Otra cosa que me encanta son los aromas y los sabores de esta temporada: la canela, la calabaza, la manzana, el jengibre, el pan recién horneado y en general los sabores dulces pero también los platillos calientes como un buen caldo de pollo o una crema de brócoli con queso cheddar. Probar algo dulce o salado pero calientito me hace sentir reconfortada, como abrazada, y creo que eso va con mi personalidad que es más pasiva que activa, extremadamente sensible, introspectiva o en ocasiones hasta melancólica. Quizá sea alguna fumada de mi parte pero eso siento con este tipo de aromas, como que a una la envuelven y cobijan.

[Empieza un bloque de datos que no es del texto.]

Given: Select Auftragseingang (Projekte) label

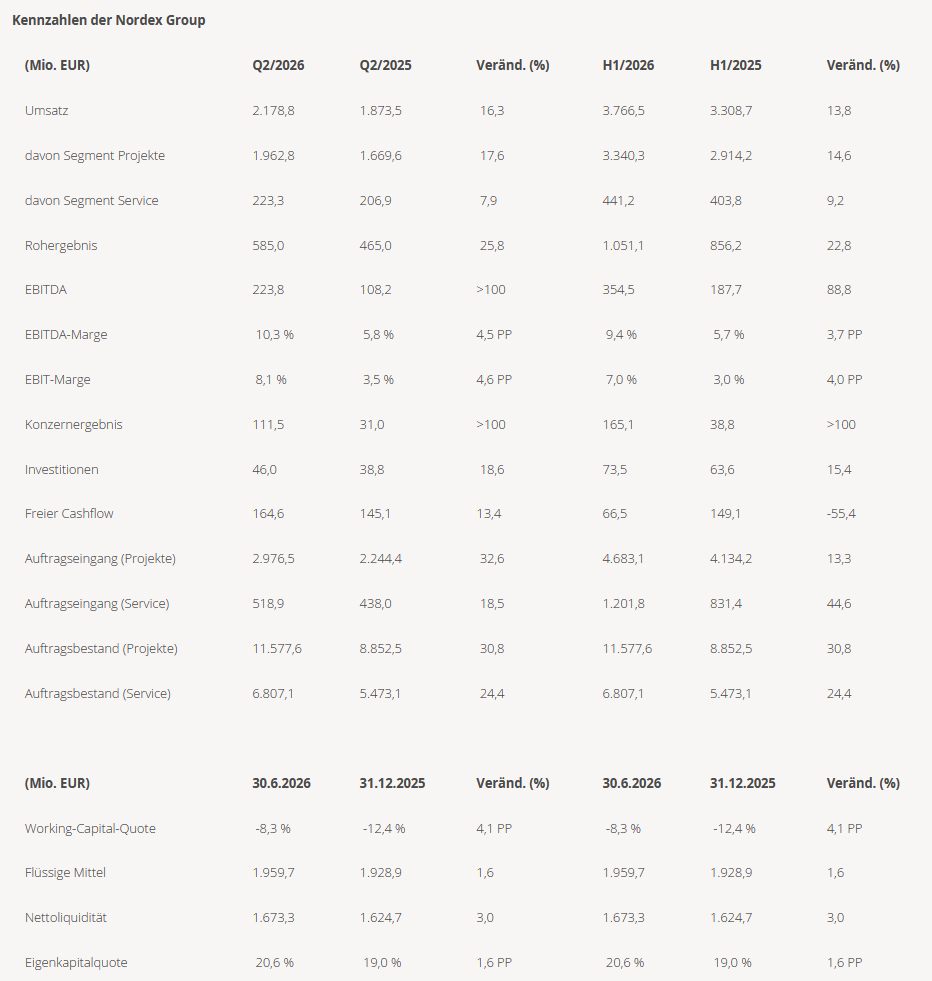Looking at the screenshot, I should 100,559.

El clima es un factor decisivo para que me guste el otoño: ni muy frío ni muy caluroso. Me gustan mucho más los ambientes campiranos que los típicos del verano como la playa, además de la ropa que se usa en esta época como las botas, las bufandas o las chamarras ligeras. Los días frescos pero con la tregua de los cálidos para darnos un respiro me parecen el equilibrio perfecto, algo de lo que siempre estoy consciente en mi vida. No voy a decir que soy la persona más equilibrada del planeta porque no es así, pero sí es una búsqueda que tengo en mi mente muy seguido. Y otro factor es que me gusta mucho más estar en casa o cuando salgo estar en lugares cerrados, los que prefiero sobre los lugares abiertos, y este clima nos invita a estar así, reunidos en torno a una chimenea, un calentón o una mesa con la sopa recién hecha y lista para acompañarnos en la charla.

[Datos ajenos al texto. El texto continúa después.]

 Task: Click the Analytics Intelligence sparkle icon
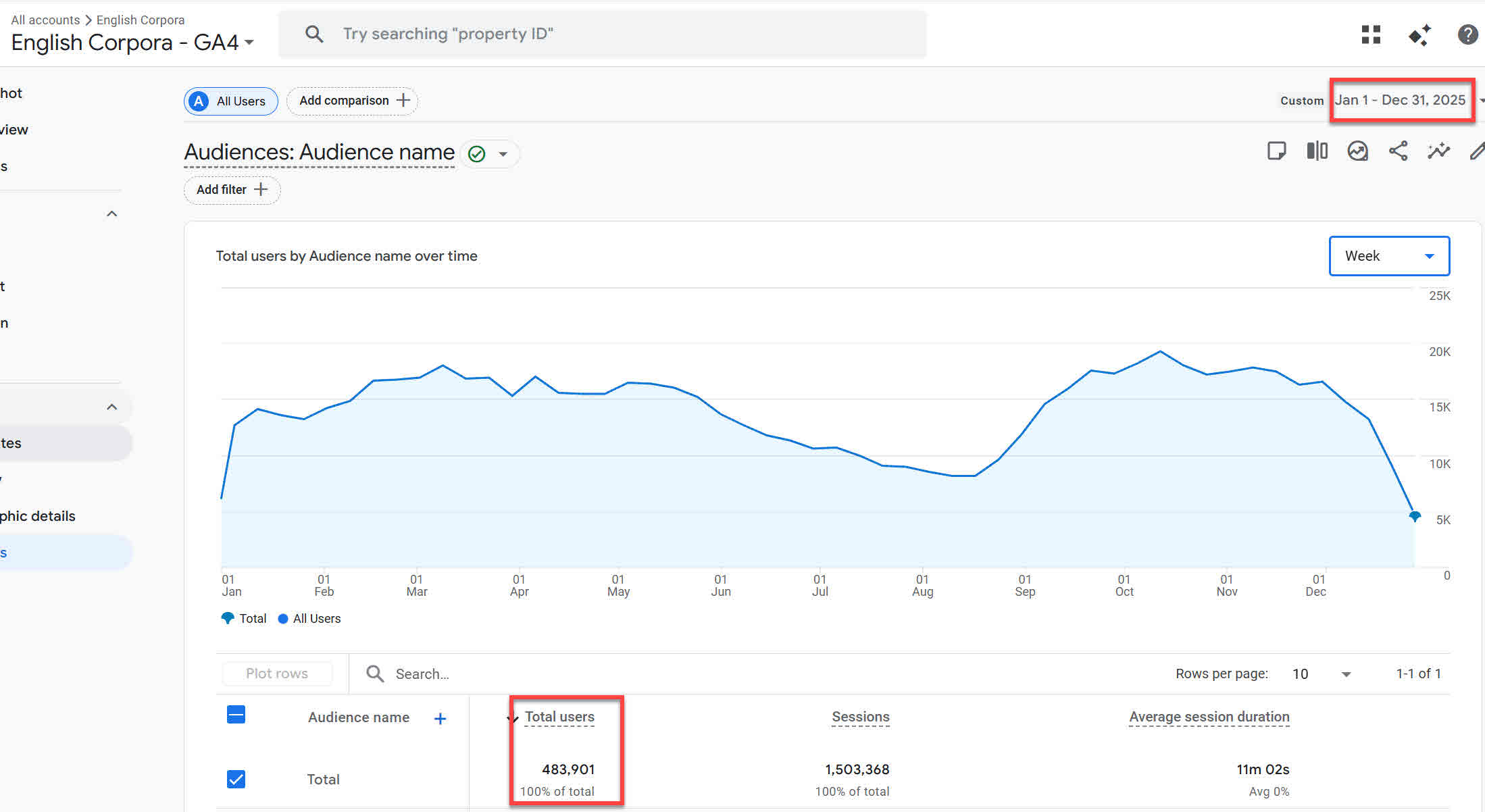(x=1419, y=34)
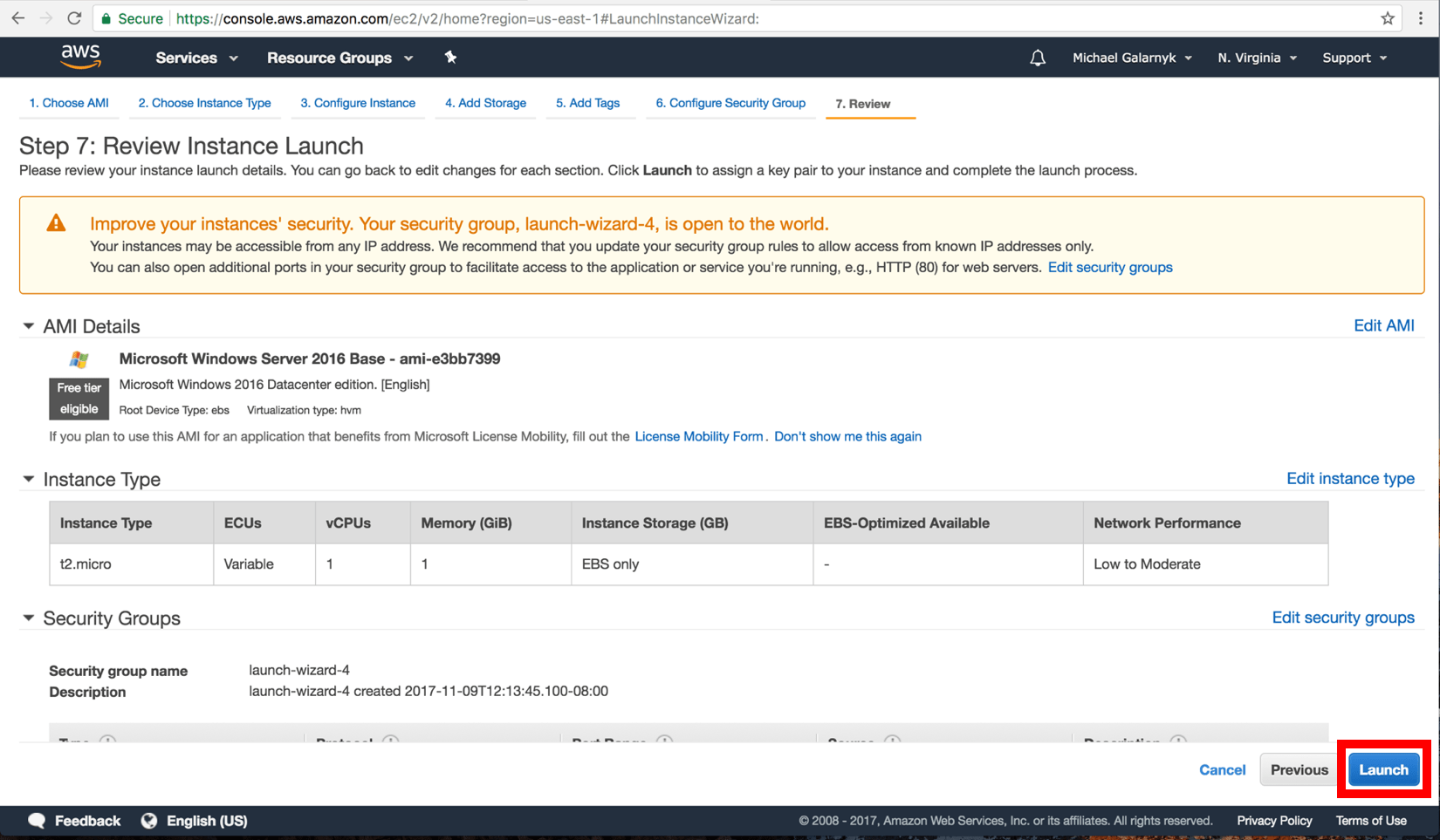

El otoño es también el tiempo de la cosecha, de recoger los frutos de la siembra y con ello tenemos dos oportunidades: dar gracias a la tierra y a la vida por estar aquí y por tener todo lo que necesitamos para existir, y por otro lado hacer un ejercicio de reflexión sobre lo que hemos de cosechar en nuestro propio huerto espiritual. Algo tiene el otoño que invita a la meditación y a una travesía hacia el interior. Quizá porque se acerca el invierno con sus días cortos y gripas estacionales que no nos dejan más remedio que descansar para retomar las fuerzas que necesitamos para continuar en el viaje. Creo que eso es precisamente lo que nos mueve a pensar un poco en lo que hemos hecho con nuestra vida hasta ahora y, al menos a mí, me sirve como una especie de renovación, de reconocimiento de lo que he conseguido (frutos) y de preparación para lo que quiero obtener para el siguiente ciclo.

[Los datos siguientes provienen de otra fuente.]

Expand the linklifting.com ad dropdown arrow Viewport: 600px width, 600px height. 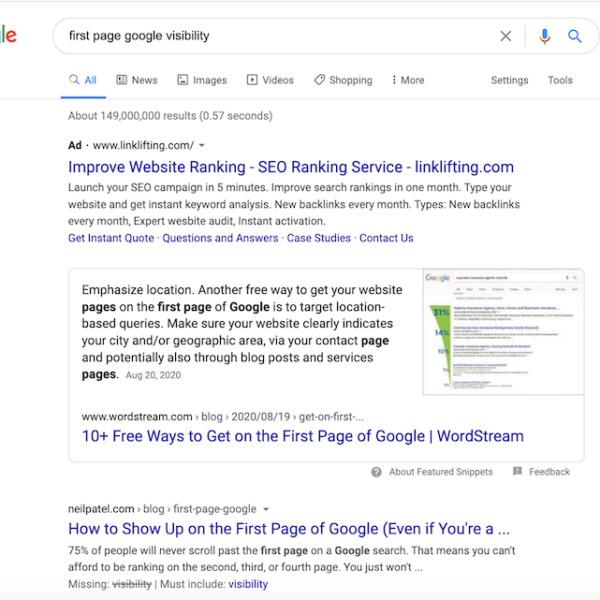(x=201, y=146)
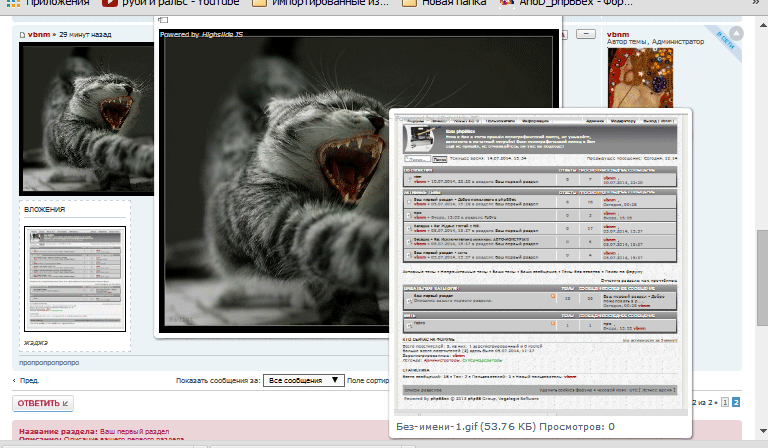The image size is (768, 448).
Task: Open the YouTube bookmark icon
Action: (110, 4)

Se acerca octubre y todo empieza a morir: mueren las hojas de los árboles, muere la luz del sol por las tardes y mueren los colores vivos y saturados del verano. Y quizá eso tenga que ver con la esencia melancólica propia de la estación y con la que me identifico tanto también. Pero para que emerja la vida algo debe morir primero y a esto me recuerda la etimología de la palabra “otoño”: Autumnus, que significa plenitud. La naturaleza está plena y lista para brindar sus frutos maduros, pero lista también para morir y con ello soltar lo que no le sirve para preparar la tierra y sembrar cosas nuevas. Como aquello que leí hace años: Tomemos nota de su ejemplo.